Concentrei-me em sua pergunta. Esforcei-me tentando acessar qualquer fragmento de memória possível, qualquer cena perdida que pudesse me lembrar. Algo que revelasse qualquer laço familiar que eu viesse a ter.

Absolutamente nada. Apenas um enorme espaço vazio em minhas lembranças.

— Sua idade? — ele tentou outra vez, parecendo ignorar a ausência de resposta da pergunta anterior.

Completamente frustrada, apertei os olhos fortemente e neguei veemente com a cabeça, levando às mãos as têmporas, me recusando a ser incapaz de me recordar de coisas simples.
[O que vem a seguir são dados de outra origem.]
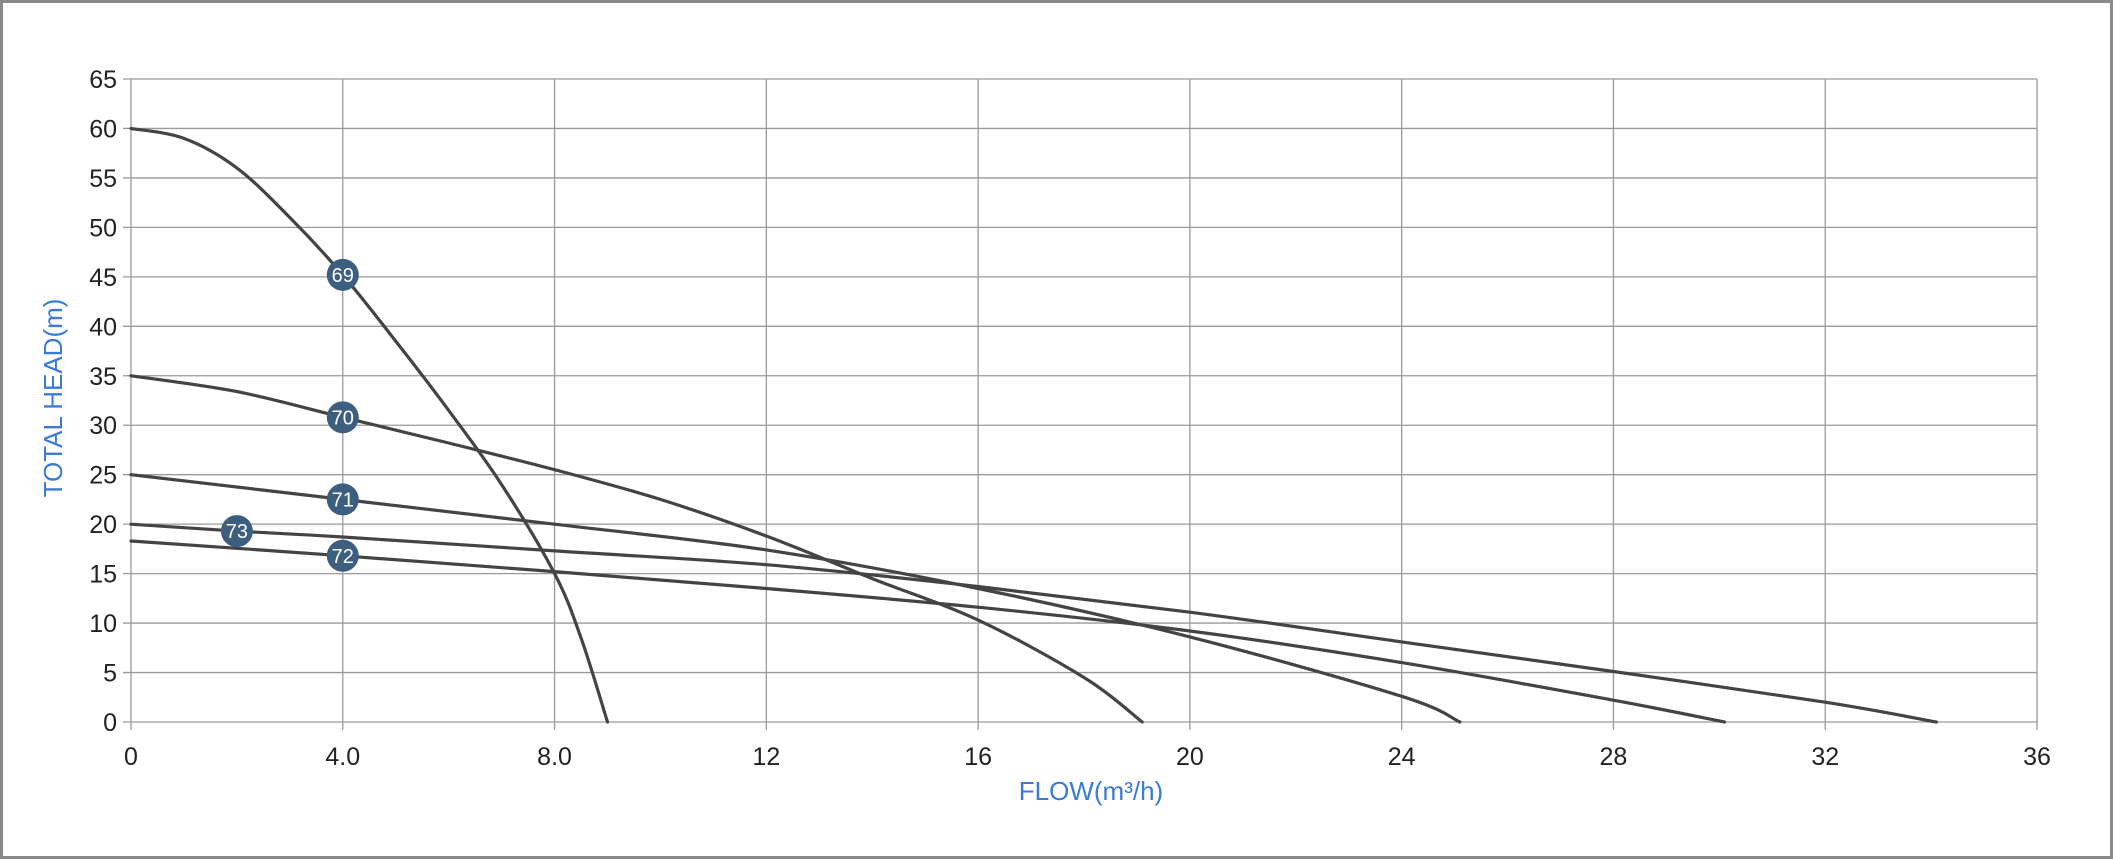 The width and height of the screenshot is (2113, 859). Describe the element at coordinates (103, 624) in the screenshot. I see `y-tick-label: 10` at that location.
Uma mistura de decepção e vulnerabilidade tomou conta de mim. O esforço fez minha cabeça latejar novamente.

Como uma pessoa consegue sobreviver sem conseguir saber quem é ou quem já foi? Uma vontade de chorar me fez estremecer.

O médico me olhou de cima, com seus olhos castanho-claros, me lançando um olhar de condescendência e suspirou logo em seguida, guardando sua pequena lanterna de volta em seu bolso, afastando-se um pouco.

— Tente descansar, e mantenha a calma. Depois de tudo o que passou, eu não me espantaria com essa ausência de informações. O seu cérebro recebeu um grande impacto, mas não houve comprometimento ou dano físico que possa ter deixado sequelas permanentes. Acredito que com estímulo e paciência, logo, logo você poderá se lembrar de tudo — explicou, espalmando o colchão e inclinando-se um pouco para frente — mas isso é algo para se preocupar no futuro. — finalizou dando-me um pequeno e reconfortante sorriso, para depois sair em seguida, deixando-me sozinha com meus demônios e questionamentos confusos.